Methionine γ-lyase Traps Cofactor Pyridoxal-5′-phosphate through Specific Serine-Mediated Affinity

Pyridoxal-5′-phosphate (PLP), the ubiquitous and ancient cofactor, plays important roles in enzymatic elimination, transamination and other reactions. The catalytic efficiency of PLP-dependent enzymes is significantly higher than that of free PLP. The recruitment of PLP from the environment by the enzymes, particularly through interactions outside the active site, is the key step determining the occurrence of PLP-mediated catalysis. However, the precise mechanism by which enzymes recruit PLP remains elusive. Methionine γ-lyase (MGL), a PLP-dependent enzyme, catalyzes the degradation of L-methionine, thereby suppressing cancer cell proliferation through serum or dietary methionine depletion. Here, we report the crystal structure of yMGL, which belongs to a newly identified subgroup of cystathionine γ-lyases, in complex with L-methionine and PLP. Through truncating the C-terminal domain of yMGL both in vitro and in vivo, we demonstrated that this domain, outside the canonical PLP-binding domain, is essential for the specific interaction between yMGL and PLP, as well as for efficient L-methionine catabolism.

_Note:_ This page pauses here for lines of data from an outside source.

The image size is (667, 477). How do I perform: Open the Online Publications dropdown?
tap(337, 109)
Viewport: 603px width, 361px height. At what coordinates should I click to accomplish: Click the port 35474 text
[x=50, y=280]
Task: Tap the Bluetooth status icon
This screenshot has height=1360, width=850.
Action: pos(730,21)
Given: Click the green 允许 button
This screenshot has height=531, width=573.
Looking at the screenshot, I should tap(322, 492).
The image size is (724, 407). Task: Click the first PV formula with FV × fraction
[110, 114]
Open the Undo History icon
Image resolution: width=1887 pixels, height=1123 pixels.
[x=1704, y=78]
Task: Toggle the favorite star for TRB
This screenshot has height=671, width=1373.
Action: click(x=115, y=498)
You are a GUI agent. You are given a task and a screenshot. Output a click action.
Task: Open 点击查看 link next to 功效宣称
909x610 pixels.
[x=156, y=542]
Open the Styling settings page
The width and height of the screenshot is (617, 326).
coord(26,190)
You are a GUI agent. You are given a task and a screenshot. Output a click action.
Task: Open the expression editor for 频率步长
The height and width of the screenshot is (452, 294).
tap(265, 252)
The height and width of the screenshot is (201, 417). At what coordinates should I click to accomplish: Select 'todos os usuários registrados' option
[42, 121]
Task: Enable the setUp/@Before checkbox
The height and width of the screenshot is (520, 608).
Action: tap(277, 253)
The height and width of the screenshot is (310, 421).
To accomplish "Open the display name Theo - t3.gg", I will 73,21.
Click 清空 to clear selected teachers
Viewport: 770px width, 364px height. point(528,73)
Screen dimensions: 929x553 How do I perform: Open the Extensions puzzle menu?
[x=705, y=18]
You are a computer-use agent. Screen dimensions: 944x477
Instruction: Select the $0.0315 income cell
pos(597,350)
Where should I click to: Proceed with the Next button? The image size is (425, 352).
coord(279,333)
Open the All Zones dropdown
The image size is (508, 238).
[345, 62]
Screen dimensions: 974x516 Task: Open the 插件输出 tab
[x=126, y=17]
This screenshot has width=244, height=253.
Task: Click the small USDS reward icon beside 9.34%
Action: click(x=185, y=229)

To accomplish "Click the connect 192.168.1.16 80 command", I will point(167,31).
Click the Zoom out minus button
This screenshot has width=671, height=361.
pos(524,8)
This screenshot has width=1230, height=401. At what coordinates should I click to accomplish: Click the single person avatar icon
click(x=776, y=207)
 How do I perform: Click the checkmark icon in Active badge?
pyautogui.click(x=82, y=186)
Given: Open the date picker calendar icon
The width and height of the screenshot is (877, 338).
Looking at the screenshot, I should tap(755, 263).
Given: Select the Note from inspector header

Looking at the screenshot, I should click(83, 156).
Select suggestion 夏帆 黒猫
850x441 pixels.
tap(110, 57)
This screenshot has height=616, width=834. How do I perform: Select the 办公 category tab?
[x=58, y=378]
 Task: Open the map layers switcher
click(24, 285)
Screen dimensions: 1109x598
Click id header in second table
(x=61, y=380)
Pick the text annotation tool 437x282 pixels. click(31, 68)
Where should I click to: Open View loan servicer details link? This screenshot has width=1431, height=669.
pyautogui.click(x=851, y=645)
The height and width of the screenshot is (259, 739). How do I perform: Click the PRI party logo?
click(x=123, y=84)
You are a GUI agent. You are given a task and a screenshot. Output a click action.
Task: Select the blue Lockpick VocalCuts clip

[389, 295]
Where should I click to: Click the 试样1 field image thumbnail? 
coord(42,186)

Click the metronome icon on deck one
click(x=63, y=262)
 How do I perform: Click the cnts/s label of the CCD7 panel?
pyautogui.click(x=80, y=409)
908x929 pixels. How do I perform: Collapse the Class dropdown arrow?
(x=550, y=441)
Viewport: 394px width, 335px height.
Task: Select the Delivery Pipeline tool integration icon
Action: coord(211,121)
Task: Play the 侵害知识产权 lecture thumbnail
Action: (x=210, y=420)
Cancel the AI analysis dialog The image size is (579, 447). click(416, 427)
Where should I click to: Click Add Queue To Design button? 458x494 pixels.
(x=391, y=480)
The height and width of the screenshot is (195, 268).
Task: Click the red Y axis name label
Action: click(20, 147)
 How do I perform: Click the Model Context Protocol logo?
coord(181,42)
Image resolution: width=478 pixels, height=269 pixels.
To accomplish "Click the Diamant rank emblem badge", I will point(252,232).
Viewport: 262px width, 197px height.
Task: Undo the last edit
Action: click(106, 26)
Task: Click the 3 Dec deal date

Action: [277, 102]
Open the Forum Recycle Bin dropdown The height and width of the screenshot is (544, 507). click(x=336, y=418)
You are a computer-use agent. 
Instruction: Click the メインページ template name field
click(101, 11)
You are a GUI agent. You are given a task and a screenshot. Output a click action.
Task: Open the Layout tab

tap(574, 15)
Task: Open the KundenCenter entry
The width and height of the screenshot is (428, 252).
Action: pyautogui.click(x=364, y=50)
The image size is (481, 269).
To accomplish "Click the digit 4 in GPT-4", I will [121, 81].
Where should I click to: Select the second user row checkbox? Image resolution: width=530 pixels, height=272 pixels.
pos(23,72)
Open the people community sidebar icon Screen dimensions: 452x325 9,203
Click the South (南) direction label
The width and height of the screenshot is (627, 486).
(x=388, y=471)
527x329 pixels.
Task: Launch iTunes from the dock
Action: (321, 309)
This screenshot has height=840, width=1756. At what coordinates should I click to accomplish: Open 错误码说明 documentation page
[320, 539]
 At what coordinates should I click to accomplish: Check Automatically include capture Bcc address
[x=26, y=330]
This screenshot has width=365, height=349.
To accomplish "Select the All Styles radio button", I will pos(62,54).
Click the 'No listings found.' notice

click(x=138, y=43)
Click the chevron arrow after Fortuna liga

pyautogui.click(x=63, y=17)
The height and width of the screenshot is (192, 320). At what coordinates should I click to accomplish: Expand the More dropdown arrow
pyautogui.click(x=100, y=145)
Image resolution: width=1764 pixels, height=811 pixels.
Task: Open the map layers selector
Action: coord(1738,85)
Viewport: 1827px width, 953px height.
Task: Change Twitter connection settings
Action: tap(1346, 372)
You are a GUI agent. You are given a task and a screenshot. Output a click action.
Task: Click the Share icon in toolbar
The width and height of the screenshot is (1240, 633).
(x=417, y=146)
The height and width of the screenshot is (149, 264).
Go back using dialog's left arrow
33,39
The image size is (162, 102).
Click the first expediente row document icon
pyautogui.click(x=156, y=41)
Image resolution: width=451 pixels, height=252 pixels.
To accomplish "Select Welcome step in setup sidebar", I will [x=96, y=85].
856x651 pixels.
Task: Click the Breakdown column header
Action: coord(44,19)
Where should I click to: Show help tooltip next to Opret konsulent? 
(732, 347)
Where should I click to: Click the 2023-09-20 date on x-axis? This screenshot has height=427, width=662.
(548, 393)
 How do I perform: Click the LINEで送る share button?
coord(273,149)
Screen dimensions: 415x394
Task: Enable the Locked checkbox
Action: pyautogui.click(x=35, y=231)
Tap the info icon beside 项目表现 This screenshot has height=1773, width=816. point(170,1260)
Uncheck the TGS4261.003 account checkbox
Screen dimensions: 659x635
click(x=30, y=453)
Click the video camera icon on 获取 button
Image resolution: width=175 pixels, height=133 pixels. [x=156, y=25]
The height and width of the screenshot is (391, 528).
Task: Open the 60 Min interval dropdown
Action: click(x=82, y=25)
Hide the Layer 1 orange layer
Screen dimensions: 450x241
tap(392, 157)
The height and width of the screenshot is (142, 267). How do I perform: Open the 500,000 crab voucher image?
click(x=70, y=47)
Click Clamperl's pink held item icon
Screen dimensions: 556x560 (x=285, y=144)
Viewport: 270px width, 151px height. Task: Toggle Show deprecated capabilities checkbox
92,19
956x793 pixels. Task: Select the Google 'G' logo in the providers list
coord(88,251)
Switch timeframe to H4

The C-terminal domain, which contains a conserved serine residue, forms a unique structural feature at the enzyme’s entrance that effectively traps PLP and confers PLP specificity. These findings elucidate a previously uncharacterized mechanism of PLP recruitment by MGLs and offer a structural framework to rationally design and engineer MGLs with tailored cofactor selectivity and catalytic performance.